Exercise description:
Give the lines of the material from the line containing "Click the Pressed Color eyedropper" up to and including the line containing "[x=753, y=48]" as a JSON list of strings, one string per line, with blank lines omitted.

>> Start

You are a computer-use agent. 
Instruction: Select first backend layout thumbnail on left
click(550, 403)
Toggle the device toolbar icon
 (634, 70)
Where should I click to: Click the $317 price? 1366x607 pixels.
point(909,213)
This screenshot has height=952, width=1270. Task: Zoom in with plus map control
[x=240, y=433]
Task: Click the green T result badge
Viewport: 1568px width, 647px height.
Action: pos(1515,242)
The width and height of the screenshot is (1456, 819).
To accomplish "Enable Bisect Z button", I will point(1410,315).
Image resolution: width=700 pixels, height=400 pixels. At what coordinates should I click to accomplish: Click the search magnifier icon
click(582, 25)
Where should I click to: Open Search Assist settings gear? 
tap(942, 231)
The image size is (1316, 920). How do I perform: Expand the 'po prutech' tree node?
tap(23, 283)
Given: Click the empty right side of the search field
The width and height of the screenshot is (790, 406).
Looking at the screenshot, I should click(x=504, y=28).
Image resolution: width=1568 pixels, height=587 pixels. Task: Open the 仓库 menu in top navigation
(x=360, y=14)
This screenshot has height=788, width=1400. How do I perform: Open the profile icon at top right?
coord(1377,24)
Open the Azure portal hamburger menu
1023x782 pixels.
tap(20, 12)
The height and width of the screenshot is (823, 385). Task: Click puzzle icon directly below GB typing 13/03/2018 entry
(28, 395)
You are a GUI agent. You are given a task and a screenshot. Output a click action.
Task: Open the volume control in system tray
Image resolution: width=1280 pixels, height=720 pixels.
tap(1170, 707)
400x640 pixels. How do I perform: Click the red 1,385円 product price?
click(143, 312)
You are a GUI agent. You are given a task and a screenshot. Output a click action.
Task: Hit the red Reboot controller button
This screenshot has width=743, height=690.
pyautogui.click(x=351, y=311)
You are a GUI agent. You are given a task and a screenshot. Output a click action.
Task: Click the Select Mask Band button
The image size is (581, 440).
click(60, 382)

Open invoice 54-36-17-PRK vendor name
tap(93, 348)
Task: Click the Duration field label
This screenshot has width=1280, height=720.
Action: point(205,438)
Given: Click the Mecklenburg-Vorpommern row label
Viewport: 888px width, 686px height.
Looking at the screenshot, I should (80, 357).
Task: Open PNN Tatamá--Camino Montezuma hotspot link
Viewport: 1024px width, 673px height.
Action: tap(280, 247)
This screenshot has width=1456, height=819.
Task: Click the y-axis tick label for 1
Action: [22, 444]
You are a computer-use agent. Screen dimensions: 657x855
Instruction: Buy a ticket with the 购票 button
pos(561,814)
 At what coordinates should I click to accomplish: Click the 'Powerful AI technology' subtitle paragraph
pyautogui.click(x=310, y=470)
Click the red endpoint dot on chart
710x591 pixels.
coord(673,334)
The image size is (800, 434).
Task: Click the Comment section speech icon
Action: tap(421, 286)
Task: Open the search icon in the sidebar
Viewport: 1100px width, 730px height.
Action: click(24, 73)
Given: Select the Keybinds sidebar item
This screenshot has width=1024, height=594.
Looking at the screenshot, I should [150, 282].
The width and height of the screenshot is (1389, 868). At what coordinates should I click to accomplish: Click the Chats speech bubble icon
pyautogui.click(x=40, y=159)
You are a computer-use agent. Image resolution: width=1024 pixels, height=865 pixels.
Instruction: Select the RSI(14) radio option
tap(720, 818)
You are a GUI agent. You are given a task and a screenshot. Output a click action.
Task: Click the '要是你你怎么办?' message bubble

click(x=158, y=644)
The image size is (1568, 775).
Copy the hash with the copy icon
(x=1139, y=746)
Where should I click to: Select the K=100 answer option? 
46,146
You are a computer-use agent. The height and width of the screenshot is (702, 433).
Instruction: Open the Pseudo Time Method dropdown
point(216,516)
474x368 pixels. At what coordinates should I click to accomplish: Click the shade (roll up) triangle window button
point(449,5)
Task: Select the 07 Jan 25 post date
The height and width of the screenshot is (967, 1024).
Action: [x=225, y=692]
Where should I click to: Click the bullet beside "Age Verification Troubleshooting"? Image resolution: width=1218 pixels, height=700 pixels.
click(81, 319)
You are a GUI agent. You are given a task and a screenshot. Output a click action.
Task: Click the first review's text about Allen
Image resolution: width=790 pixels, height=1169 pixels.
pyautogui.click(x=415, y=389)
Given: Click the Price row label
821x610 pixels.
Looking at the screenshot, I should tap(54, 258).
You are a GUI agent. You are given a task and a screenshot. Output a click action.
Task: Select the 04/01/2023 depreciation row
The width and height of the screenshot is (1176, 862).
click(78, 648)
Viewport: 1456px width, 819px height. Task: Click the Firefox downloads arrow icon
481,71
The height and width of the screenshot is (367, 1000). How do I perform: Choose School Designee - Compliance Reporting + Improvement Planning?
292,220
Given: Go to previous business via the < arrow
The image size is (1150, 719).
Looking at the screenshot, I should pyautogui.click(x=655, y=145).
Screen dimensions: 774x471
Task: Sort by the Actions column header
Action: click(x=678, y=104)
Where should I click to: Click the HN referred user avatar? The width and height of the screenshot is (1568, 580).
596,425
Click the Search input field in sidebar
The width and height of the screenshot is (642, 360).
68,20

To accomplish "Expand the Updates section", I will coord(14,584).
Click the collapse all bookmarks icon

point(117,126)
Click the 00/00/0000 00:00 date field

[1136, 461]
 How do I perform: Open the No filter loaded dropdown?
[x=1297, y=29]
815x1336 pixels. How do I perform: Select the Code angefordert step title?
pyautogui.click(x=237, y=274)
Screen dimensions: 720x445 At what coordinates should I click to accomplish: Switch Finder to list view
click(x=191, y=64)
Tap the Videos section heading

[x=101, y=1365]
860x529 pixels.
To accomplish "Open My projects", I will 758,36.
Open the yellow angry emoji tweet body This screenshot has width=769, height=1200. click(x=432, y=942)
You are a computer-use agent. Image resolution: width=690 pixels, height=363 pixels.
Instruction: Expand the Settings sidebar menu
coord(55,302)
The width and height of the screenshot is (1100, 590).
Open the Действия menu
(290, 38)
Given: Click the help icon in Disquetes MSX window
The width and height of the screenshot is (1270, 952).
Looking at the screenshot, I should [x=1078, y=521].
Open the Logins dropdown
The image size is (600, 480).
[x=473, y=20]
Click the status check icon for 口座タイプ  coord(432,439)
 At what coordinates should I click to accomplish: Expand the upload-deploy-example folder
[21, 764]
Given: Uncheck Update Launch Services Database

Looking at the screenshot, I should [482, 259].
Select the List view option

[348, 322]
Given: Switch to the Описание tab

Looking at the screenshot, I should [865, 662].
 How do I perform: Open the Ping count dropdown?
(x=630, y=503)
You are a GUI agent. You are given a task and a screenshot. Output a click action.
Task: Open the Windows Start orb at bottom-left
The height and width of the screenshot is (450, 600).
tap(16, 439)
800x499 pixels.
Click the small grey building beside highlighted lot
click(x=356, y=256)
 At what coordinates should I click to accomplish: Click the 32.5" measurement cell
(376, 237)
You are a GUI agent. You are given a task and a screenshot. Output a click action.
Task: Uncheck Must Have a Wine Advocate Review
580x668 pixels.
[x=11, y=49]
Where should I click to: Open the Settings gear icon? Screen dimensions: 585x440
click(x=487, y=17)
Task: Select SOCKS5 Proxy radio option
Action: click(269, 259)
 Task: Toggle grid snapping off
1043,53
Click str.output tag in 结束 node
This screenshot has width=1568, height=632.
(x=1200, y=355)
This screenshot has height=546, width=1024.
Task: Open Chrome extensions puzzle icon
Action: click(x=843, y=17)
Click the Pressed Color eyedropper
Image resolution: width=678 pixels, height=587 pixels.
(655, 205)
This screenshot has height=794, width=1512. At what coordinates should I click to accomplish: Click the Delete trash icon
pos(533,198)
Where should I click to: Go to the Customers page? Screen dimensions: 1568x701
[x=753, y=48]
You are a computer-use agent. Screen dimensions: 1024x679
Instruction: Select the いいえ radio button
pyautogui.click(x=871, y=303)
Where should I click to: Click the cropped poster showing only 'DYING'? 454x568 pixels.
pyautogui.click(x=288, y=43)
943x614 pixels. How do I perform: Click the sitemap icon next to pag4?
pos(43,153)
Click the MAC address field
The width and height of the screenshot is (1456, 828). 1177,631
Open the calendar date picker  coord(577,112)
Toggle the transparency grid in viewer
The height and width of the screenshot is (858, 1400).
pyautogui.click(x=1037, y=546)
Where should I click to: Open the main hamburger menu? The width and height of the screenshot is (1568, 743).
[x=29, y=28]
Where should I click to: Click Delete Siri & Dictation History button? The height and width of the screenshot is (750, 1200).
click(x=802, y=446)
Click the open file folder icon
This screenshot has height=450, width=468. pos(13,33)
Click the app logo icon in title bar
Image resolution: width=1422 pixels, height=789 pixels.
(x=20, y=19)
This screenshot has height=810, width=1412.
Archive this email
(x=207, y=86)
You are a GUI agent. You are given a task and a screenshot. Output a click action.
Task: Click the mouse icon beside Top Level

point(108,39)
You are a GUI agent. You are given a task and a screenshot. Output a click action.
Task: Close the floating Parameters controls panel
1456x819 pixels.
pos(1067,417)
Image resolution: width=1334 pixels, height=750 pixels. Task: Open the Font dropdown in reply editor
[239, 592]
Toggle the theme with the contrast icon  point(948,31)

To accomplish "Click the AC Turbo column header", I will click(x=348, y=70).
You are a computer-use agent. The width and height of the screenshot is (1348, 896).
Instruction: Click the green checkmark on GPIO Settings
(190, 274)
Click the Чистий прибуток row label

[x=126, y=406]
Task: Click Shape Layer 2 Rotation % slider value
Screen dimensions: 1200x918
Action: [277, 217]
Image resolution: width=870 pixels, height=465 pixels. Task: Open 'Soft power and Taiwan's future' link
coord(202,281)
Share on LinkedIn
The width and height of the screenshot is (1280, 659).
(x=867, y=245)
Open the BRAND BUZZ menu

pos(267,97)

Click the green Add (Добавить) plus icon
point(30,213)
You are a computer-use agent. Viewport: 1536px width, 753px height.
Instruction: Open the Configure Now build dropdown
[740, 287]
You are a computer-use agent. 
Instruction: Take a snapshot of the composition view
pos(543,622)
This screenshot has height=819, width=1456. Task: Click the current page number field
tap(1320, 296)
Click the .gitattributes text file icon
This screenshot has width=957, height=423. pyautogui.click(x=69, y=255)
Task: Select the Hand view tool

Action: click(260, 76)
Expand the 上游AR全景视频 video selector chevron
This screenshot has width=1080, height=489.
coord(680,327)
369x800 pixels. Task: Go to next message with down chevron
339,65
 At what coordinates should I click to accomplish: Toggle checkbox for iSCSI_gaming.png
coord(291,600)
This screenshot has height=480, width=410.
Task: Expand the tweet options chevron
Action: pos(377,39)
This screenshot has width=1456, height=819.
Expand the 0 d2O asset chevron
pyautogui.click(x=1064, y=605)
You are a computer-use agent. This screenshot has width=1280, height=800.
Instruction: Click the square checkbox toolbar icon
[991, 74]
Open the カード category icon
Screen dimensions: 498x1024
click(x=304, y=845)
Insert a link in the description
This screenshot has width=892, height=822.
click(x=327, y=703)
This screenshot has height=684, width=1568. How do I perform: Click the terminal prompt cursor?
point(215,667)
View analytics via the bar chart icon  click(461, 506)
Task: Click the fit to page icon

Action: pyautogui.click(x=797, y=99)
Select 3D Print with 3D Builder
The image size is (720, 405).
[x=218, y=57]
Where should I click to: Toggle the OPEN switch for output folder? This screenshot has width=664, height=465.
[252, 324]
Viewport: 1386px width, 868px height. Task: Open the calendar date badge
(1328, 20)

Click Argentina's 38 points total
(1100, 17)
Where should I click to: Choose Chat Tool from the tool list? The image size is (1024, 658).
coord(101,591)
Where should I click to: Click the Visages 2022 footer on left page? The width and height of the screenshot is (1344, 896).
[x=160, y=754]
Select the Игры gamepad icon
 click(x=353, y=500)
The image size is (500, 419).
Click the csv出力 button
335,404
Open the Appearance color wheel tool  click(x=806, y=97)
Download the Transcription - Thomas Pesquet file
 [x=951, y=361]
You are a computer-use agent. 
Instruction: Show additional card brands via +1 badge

>> End

Exercise result:
[
  "Click the Pressed Color eyedropper",
  "Image resolution: width=678 pixels, height=587 pixels.",
  "(655, 205)",
  "This screenshot has height=794, width=1512. At what coordinates should I click to accomplish: Click the Delete trash icon",
  "pos(533,198)",
  "Where should I click to: Go to the Customers page? Screen dimensions: 1568x701",
  "[x=753, y=48]"
]